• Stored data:
Content starts
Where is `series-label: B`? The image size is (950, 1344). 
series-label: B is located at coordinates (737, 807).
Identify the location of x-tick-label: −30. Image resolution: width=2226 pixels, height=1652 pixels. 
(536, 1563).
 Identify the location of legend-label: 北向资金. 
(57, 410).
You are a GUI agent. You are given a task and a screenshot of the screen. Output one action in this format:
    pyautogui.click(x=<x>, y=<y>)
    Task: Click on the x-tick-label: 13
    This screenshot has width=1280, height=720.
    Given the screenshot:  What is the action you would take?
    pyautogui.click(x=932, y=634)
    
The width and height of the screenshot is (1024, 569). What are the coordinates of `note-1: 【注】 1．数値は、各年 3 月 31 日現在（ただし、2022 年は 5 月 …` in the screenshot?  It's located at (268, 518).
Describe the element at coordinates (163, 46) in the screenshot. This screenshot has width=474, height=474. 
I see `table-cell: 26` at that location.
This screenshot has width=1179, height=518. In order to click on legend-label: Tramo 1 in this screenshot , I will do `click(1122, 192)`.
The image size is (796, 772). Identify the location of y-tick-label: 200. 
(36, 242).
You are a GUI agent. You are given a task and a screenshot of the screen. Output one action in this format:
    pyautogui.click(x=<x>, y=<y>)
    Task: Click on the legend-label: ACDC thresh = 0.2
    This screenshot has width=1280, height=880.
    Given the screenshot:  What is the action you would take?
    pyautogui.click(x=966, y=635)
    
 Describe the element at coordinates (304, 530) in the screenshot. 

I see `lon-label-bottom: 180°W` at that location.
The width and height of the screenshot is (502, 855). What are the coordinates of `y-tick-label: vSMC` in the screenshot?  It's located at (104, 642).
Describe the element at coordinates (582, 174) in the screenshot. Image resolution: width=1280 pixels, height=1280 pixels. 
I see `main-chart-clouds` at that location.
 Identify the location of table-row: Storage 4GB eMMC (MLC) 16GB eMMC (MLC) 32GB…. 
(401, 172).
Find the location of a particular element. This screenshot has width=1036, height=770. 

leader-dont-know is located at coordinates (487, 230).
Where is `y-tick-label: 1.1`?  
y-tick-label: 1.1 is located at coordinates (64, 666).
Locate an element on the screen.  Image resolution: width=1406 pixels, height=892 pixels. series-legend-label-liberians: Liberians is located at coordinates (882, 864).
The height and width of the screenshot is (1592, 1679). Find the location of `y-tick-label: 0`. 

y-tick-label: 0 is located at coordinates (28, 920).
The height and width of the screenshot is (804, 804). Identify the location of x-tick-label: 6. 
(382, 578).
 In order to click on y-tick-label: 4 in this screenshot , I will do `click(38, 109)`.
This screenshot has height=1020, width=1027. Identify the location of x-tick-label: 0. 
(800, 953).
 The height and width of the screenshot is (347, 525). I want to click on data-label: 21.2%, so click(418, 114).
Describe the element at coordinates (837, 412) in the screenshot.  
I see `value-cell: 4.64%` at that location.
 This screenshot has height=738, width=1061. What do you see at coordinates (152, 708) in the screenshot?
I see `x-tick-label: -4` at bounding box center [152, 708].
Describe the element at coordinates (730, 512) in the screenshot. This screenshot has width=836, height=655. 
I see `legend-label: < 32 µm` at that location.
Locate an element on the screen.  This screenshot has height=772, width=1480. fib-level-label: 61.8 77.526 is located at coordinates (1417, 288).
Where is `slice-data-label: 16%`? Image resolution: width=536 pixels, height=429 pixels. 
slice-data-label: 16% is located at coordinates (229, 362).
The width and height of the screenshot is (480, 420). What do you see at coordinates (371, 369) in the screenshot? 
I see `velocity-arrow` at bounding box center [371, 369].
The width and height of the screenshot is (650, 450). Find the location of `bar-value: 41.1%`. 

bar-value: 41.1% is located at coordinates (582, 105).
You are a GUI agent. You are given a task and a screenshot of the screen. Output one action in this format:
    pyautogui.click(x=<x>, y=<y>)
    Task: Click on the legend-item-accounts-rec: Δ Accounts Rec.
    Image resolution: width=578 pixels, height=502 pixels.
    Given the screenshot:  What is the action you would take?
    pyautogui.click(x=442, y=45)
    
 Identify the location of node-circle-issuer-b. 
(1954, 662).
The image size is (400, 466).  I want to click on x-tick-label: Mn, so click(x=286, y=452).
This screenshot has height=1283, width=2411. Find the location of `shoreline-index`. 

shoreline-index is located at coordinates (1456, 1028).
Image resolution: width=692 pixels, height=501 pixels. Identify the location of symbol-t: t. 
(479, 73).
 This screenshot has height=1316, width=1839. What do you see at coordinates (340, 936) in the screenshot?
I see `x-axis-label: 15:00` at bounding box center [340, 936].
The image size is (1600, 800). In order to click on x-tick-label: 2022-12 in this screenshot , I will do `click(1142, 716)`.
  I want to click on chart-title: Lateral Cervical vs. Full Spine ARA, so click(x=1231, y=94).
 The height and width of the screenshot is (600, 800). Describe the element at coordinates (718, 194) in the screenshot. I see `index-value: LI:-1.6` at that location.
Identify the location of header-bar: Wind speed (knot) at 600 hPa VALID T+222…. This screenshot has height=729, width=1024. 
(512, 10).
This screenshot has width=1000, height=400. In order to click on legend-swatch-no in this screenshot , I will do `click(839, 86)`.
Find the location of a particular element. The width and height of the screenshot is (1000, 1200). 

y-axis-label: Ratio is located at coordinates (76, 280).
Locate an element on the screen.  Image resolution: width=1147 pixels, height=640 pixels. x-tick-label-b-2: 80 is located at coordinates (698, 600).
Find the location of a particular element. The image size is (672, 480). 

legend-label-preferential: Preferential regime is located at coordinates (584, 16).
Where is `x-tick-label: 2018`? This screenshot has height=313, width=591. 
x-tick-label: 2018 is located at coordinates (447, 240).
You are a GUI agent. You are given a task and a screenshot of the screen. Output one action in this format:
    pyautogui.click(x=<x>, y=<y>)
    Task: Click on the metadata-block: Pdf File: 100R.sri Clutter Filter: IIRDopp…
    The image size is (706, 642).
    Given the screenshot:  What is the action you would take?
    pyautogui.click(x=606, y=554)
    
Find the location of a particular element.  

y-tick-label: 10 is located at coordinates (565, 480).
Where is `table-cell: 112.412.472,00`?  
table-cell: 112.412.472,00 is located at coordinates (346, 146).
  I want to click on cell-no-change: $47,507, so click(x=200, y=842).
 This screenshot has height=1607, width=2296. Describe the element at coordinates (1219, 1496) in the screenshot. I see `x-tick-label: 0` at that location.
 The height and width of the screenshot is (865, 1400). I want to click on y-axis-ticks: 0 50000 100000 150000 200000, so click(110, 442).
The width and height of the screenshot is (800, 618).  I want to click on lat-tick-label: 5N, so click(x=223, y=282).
Content ends
• Work to complete:
Change each occurrence of "GUI agent" to "screen agent" throughout the records above and write all the lines out again. Keep everything else identical.

• Exercise response:
Where is `series-label: B`? The image size is (950, 1344). 
series-label: B is located at coordinates (737, 807).
Identify the location of x-tick-label: −30. Image resolution: width=2226 pixels, height=1652 pixels. 
(536, 1563).
 Identify the location of legend-label: 北向资金. 
(57, 410).
You are a screen agent. You are given a task and a screenshot of the screen. Output one action in this format:
    pyautogui.click(x=<x>, y=<y>)
    Task: Click on the x-tick-label: 13
    This screenshot has width=1280, height=720.
    Given the screenshot:  What is the action you would take?
    pyautogui.click(x=932, y=634)
    
The width and height of the screenshot is (1024, 569). What are the coordinates of `note-1: 【注】 1．数値は、各年 3 月 31 日現在（ただし、2022 年は 5 月 …` in the screenshot?  It's located at (268, 518).
Describe the element at coordinates (163, 46) in the screenshot. This screenshot has width=474, height=474. 
I see `table-cell: 26` at that location.
This screenshot has width=1179, height=518. In order to click on legend-label: Tramo 1 in this screenshot , I will do `click(1122, 192)`.
The image size is (796, 772). Identify the location of y-tick-label: 200. 
(36, 242).
You are a screen agent. You are given a task and a screenshot of the screen. Output one action in this format:
    pyautogui.click(x=<x>, y=<y>)
    Task: Click on the legend-label: ACDC thresh = 0.2
    This screenshot has width=1280, height=880.
    Given the screenshot:  What is the action you would take?
    pyautogui.click(x=966, y=635)
    
 Describe the element at coordinates (304, 530) in the screenshot. 

I see `lon-label-bottom: 180°W` at that location.
The width and height of the screenshot is (502, 855). What are the coordinates of `y-tick-label: vSMC` in the screenshot?  It's located at (104, 642).
Describe the element at coordinates (582, 174) in the screenshot. Image resolution: width=1280 pixels, height=1280 pixels. 
I see `main-chart-clouds` at that location.
 Identify the location of table-row: Storage 4GB eMMC (MLC) 16GB eMMC (MLC) 32GB…. 
(401, 172).
Find the location of a particular element. This screenshot has width=1036, height=770. 

leader-dont-know is located at coordinates (487, 230).
Where is `y-tick-label: 1.1`?  
y-tick-label: 1.1 is located at coordinates (64, 666).
Locate an element on the screen.  Image resolution: width=1406 pixels, height=892 pixels. series-legend-label-liberians: Liberians is located at coordinates (882, 864).
The height and width of the screenshot is (1592, 1679). Find the location of `y-tick-label: 0`. 

y-tick-label: 0 is located at coordinates (28, 920).
The height and width of the screenshot is (804, 804). Identify the location of x-tick-label: 6. 
(382, 578).
 In order to click on y-tick-label: 4 in this screenshot , I will do `click(38, 109)`.
This screenshot has height=1020, width=1027. Identify the location of x-tick-label: 0. 
(800, 953).
 The height and width of the screenshot is (347, 525). I want to click on data-label: 21.2%, so click(418, 114).
Describe the element at coordinates (837, 412) in the screenshot.  
I see `value-cell: 4.64%` at that location.
 This screenshot has height=738, width=1061. What do you see at coordinates (152, 708) in the screenshot?
I see `x-tick-label: -4` at bounding box center [152, 708].
Describe the element at coordinates (730, 512) in the screenshot. This screenshot has width=836, height=655. 
I see `legend-label: < 32 µm` at that location.
Locate an element on the screen.  This screenshot has height=772, width=1480. fib-level-label: 61.8 77.526 is located at coordinates (1417, 288).
Where is `slice-data-label: 16%`? Image resolution: width=536 pixels, height=429 pixels. 
slice-data-label: 16% is located at coordinates (229, 362).
The width and height of the screenshot is (480, 420). What do you see at coordinates (371, 369) in the screenshot? 
I see `velocity-arrow` at bounding box center [371, 369].
The width and height of the screenshot is (650, 450). Find the location of `bar-value: 41.1%`. 

bar-value: 41.1% is located at coordinates (582, 105).
You are a screen agent. You are given a task and a screenshot of the screen. Output one action in this format:
    pyautogui.click(x=<x>, y=<y>)
    Task: Click on the legend-item-accounts-rec: Δ Accounts Rec.
    Image resolution: width=578 pixels, height=502 pixels.
    Given the screenshot:  What is the action you would take?
    pyautogui.click(x=442, y=45)
    
 Identify the location of node-circle-issuer-b. 
(1954, 662).
The image size is (400, 466).  I want to click on x-tick-label: Mn, so click(x=286, y=452).
This screenshot has height=1283, width=2411. Find the location of `shoreline-index`. 

shoreline-index is located at coordinates (1456, 1028).
Image resolution: width=692 pixels, height=501 pixels. Identify the location of symbol-t: t. 
(479, 73).
 This screenshot has height=1316, width=1839. What do you see at coordinates (340, 936) in the screenshot?
I see `x-axis-label: 15:00` at bounding box center [340, 936].
The image size is (1600, 800). In order to click on x-tick-label: 2022-12 in this screenshot , I will do `click(1142, 716)`.
  I want to click on chart-title: Lateral Cervical vs. Full Spine ARA, so click(x=1231, y=94).
 The height and width of the screenshot is (600, 800). Describe the element at coordinates (718, 194) in the screenshot. I see `index-value: LI:-1.6` at that location.
Identify the location of header-bar: Wind speed (knot) at 600 hPa VALID T+222…. This screenshot has height=729, width=1024. 
(512, 10).
This screenshot has width=1000, height=400. In order to click on legend-swatch-no in this screenshot , I will do `click(839, 86)`.
Find the location of a particular element. The width and height of the screenshot is (1000, 1200). 

y-axis-label: Ratio is located at coordinates (76, 280).
Locate an element on the screen.  Image resolution: width=1147 pixels, height=640 pixels. x-tick-label-b-2: 80 is located at coordinates (698, 600).
Find the location of a particular element. The image size is (672, 480). 

legend-label-preferential: Preferential regime is located at coordinates (584, 16).
Where is `x-tick-label: 2018`? This screenshot has height=313, width=591. 
x-tick-label: 2018 is located at coordinates (447, 240).
You are a screen agent. You are given a task and a screenshot of the screen. Output one action in this format:
    pyautogui.click(x=<x>, y=<y>)
    Task: Click on the metadata-block: Pdf File: 100R.sri Clutter Filter: IIRDopp…
    The image size is (706, 642).
    Given the screenshot:  What is the action you would take?
    pyautogui.click(x=606, y=554)
    
Find the location of a particular element.  

y-tick-label: 10 is located at coordinates (565, 480).
Where is `table-cell: 112.412.472,00`?  
table-cell: 112.412.472,00 is located at coordinates (346, 146).
  I want to click on cell-no-change: $47,507, so click(x=200, y=842).
 This screenshot has height=1607, width=2296. Describe the element at coordinates (1219, 1496) in the screenshot. I see `x-tick-label: 0` at that location.
 The height and width of the screenshot is (865, 1400). I want to click on y-axis-ticks: 0 50000 100000 150000 200000, so click(110, 442).
The width and height of the screenshot is (800, 618).  I want to click on lat-tick-label: 5N, so click(x=223, y=282).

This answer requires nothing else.